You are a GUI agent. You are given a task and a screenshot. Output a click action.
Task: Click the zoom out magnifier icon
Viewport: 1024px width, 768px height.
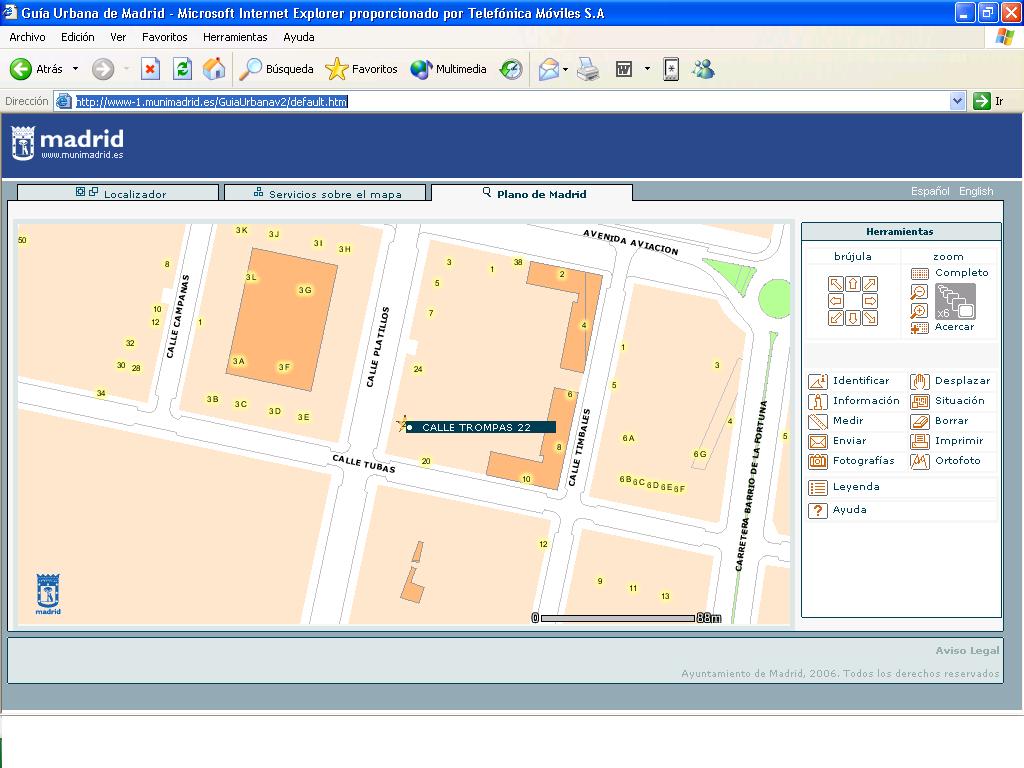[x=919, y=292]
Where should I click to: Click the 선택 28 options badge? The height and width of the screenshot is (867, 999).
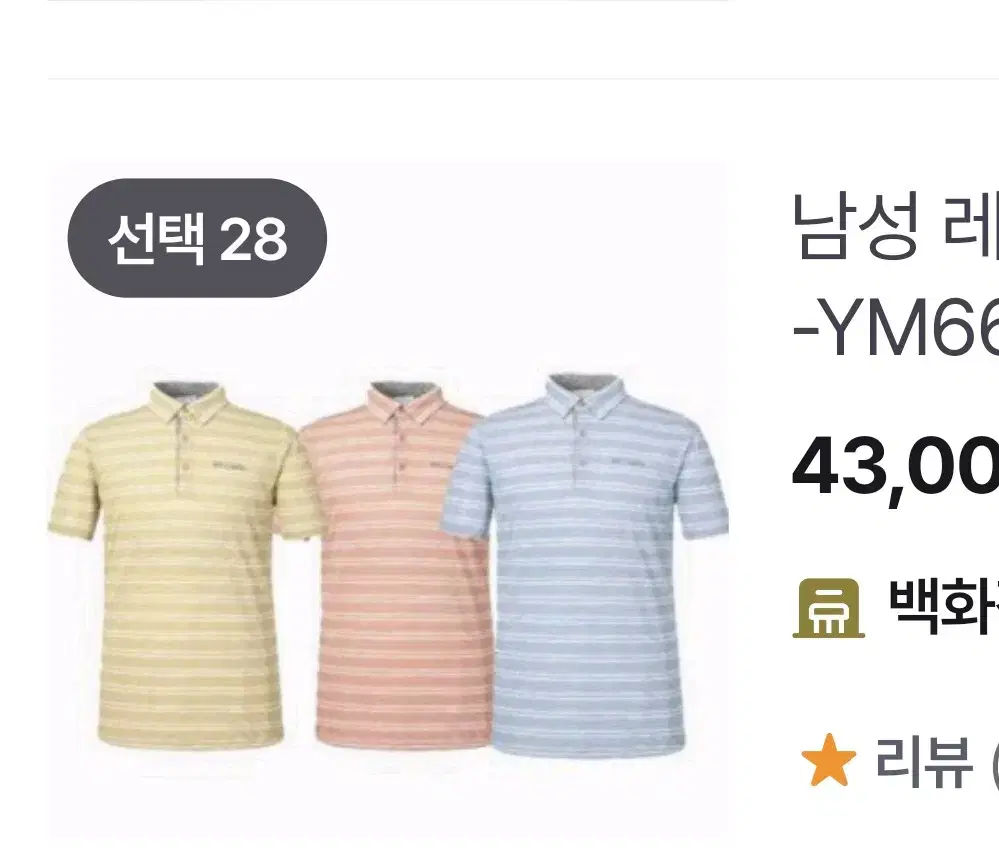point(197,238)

+-------+

Try it
From the line that contains "Where should I" down to the final line of the entries above, please copy each line exactly, excluding pictures.

Result of this task
Where should I click to: Click the 선택 28 options badge? The height and width of the screenshot is (867, 999).
point(197,238)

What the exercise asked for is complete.